Zero Degree Read online

Page 16


  Now a different story comes to mind, that my friend Thirumalai once told me.

  A man came to Perumal and demanded, “Dey, Ranga! When am I going to get my nirvana, Ranga?”

  “How can I give you nirvana?” replied Perumal. “To attain nirvana requires knowledge, faith, and karma. You have absolutely zero knowledge, zero faith. As for karma, you even dare to disrespect me, calling me Dey. How can I send you on to nirvana?”

  “Dey, Ranga, Ranga, do I really have to explain this to you? Listen, let me tell you a story. A very rich man announced that he was going to give away all his gold coins to the poor. Every poor person came, carrying winnows, pots, and sacks to have filled with gold coins, except for a lone man who came empty-handed. ‘Why haven’t you brought anything to carry the gold?’ asked the rich man. The empty-handed man replied, ‘Aiya, you are giving us real gold. Can’t you give us something to carry it in, as well?’ I say the same thing to you, Ranga. You’re going to gift me the priceless nirvana. So don’t start demanding that I have the knowledge to understand it, the faith to believe in it and the karma to achieve it. Just gift it!”
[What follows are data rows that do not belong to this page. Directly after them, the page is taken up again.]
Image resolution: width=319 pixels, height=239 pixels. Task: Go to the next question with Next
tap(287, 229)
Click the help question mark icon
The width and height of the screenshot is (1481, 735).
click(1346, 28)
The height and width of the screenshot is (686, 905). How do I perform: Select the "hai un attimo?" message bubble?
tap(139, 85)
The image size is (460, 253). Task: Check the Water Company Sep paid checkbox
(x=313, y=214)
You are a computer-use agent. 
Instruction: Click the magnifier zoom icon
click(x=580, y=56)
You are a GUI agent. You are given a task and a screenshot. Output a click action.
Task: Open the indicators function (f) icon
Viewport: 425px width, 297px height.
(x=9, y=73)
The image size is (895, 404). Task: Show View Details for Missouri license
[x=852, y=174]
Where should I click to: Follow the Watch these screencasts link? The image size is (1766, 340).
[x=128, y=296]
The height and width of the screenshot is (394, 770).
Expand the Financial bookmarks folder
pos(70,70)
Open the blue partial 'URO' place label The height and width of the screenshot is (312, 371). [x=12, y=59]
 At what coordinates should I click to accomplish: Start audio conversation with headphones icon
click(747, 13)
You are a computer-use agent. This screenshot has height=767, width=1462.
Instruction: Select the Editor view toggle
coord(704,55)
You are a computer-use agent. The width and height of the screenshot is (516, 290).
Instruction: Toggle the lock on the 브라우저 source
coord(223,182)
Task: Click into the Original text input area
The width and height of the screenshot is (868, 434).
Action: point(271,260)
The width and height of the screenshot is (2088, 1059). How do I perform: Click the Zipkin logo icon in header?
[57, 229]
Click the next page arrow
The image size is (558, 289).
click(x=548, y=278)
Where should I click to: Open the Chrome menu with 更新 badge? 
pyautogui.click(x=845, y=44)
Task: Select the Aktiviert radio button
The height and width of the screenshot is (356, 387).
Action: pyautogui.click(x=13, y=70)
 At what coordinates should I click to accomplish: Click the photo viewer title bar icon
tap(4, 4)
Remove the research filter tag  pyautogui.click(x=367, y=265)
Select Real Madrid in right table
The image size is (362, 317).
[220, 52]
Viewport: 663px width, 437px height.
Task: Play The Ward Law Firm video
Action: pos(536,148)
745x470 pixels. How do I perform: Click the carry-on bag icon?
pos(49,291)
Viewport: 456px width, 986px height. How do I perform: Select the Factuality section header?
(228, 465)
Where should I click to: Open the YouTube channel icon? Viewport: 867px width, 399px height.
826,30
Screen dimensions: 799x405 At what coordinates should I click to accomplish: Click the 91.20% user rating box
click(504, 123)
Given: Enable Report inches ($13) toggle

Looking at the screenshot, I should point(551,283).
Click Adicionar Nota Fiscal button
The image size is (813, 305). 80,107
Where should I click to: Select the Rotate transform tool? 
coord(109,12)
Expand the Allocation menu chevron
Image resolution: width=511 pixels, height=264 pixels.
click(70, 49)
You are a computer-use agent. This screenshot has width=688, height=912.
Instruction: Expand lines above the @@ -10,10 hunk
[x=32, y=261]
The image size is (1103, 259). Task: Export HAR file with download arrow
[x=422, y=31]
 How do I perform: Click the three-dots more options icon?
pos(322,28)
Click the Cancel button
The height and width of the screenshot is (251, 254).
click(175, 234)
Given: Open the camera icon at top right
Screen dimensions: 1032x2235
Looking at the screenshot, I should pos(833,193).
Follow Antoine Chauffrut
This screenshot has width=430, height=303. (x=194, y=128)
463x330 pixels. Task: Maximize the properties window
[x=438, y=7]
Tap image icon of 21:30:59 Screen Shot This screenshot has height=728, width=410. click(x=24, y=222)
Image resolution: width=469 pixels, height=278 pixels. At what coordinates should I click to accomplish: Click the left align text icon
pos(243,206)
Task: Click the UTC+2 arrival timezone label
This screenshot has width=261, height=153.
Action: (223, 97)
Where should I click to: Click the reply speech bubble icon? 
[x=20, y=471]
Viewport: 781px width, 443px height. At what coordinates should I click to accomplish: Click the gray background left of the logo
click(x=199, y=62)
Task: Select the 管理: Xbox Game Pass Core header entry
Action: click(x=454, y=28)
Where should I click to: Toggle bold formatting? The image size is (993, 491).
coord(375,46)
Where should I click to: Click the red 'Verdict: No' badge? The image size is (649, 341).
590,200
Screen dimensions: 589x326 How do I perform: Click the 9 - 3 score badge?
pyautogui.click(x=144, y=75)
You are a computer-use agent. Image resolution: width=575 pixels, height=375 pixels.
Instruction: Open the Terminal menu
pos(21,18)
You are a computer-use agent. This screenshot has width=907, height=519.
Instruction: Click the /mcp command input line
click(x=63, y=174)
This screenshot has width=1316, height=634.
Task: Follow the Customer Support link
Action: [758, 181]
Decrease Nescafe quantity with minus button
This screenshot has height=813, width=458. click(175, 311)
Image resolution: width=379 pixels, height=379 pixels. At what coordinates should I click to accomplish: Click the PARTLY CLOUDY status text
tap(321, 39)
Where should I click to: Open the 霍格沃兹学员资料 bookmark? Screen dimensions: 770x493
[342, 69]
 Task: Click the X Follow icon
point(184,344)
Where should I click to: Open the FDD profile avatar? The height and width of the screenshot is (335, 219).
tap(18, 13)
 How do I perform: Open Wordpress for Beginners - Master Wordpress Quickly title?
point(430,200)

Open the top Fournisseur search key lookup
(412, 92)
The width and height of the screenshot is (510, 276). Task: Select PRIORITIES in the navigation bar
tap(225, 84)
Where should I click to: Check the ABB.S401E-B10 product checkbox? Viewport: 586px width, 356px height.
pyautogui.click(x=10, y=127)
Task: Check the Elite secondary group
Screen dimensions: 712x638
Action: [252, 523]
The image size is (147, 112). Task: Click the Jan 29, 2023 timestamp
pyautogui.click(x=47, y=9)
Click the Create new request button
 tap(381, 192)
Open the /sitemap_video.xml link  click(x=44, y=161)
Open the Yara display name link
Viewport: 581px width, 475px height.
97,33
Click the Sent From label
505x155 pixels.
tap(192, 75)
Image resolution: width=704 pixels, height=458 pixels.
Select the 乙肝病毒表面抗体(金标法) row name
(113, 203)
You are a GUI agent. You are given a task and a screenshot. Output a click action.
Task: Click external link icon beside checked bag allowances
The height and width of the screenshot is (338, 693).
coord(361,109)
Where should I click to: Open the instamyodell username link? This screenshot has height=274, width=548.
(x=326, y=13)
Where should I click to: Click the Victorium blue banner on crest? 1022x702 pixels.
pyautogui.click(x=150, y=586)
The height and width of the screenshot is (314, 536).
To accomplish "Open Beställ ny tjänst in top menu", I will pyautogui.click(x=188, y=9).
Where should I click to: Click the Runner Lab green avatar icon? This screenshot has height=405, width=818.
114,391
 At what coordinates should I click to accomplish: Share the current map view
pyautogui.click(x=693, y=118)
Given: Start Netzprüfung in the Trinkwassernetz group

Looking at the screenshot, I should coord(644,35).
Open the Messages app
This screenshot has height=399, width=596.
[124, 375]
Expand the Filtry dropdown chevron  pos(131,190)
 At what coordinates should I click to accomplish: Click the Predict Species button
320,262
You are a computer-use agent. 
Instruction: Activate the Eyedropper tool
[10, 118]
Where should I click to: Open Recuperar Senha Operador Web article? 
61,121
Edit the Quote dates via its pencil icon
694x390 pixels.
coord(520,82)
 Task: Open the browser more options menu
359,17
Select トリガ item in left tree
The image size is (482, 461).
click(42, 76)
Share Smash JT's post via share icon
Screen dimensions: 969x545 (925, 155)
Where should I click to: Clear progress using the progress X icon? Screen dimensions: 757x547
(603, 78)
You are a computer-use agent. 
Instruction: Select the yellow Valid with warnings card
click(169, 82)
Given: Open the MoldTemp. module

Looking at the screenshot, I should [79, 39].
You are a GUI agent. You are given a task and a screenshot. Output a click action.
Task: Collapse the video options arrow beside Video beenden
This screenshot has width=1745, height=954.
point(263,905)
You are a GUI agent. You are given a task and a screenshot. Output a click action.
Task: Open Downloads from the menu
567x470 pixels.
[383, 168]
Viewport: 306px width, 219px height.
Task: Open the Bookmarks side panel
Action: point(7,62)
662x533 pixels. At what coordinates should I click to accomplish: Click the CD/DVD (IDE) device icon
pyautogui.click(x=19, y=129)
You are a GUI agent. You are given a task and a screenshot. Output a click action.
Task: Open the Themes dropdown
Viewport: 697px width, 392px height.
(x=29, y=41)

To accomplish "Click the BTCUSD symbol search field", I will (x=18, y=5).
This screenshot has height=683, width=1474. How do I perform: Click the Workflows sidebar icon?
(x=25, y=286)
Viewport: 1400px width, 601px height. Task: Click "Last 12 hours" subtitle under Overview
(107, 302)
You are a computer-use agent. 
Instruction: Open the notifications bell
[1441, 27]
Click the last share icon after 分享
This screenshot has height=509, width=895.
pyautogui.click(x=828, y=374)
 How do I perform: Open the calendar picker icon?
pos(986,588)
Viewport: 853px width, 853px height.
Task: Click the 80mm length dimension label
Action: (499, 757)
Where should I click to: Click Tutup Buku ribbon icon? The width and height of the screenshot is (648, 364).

  I lack that depth of faith Genny. I live in an age deprived of God, love, and faith.

  Humans and their doctrines terrify me, just as much as if I had landed on Earth from another planet.

  I have no idea where I am headed on this journey. I don’t know if I will ever see you again.

  The train speeds along.

  MY LITTLE PRINCESS GENNY,

  I have reached Delhi. I had a cold-water bath and set out for a walk in zero visibility. Around me everything was white with fog. Some pavement dwellers were warming themselves by a fire made from wood and dry leaves. I stood with them, warming my hands.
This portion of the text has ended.